**DATA EXCERPTS**
= Beginning of Section =
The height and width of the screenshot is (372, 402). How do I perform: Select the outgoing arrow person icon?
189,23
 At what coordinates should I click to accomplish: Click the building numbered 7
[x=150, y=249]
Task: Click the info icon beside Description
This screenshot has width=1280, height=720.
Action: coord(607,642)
= End of Section =
= Beginning of Section =
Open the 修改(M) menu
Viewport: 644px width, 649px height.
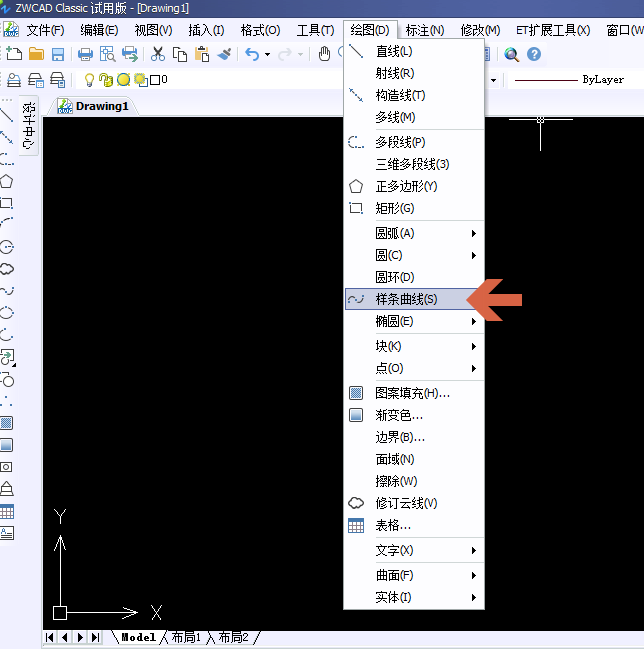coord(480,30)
= End of Section =
= Beginning of Section =
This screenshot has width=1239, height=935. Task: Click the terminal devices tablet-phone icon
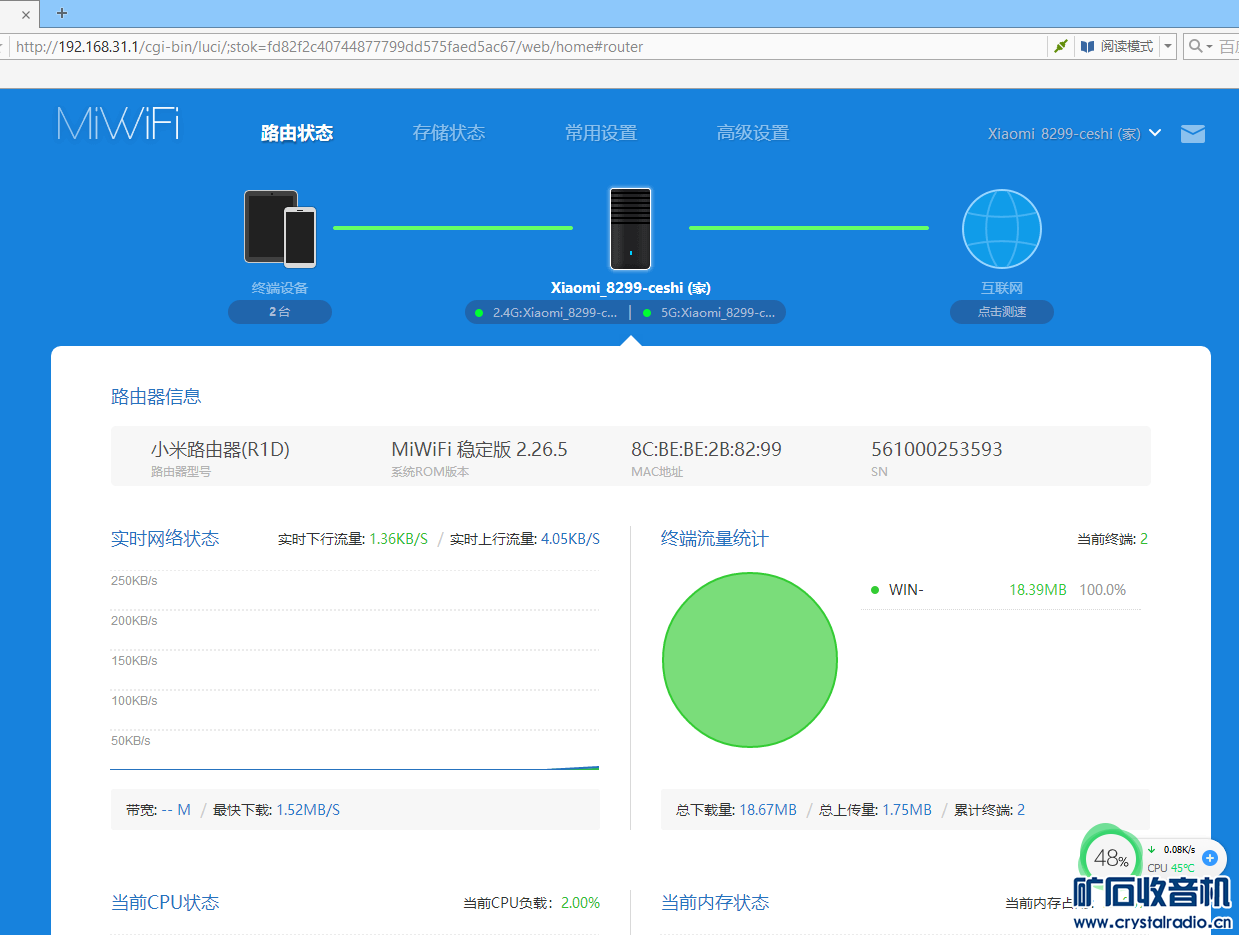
= End of Section =
**WHAT IS BEING ASKED**
In the records above, the lines containing the string "Task" should be counted; give only the total.

**EXERCISE SOLUTION**
2